Nonsense, Three have good to excellent coverage in many areas outside if towns. All networks have areas of bad coverage.
Nonsense, they share all 3G masts that EE own (somewhere between 12000 and 14000 masts).
Again nonsense, it's well accepted by anyone in the industry that from a pure signal point of view, neither EE nor Three can compete with the legacy 900MHz networks of Vodafone and o2. That's the reason why most government departments, the police and the British Army still have mobiles on one of the two old networks.
For a 3G signal, EE and Three are pretty good, EE can seem better because it will fall back onto 1800Mhz 2G signal in places of no 3G, but for all the use EDGE is you may as well just be on O2 if plain calls/texts are what you equate to "good signal".

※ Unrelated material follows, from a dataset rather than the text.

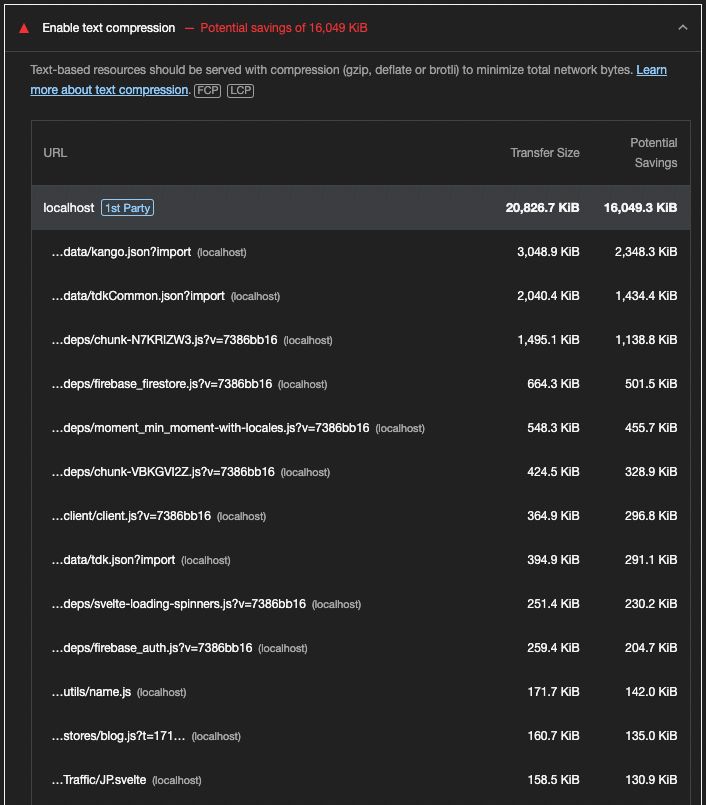Click the LCP metric badge

point(240,91)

EE had a large head start with regard to 4G roll out, so it currently has a large lead from a 4G point of view (but even they are largely urban when looking at 4G coverage). It is reasonably pointless to compare 4G when all the networks are rolling out new sites on a daily basis and what has poor coverage today could be good coverage tomorrow, 4G will also see significant improvement in the near future with both EE and Three in the process of bringing 800MHz spectrum on line.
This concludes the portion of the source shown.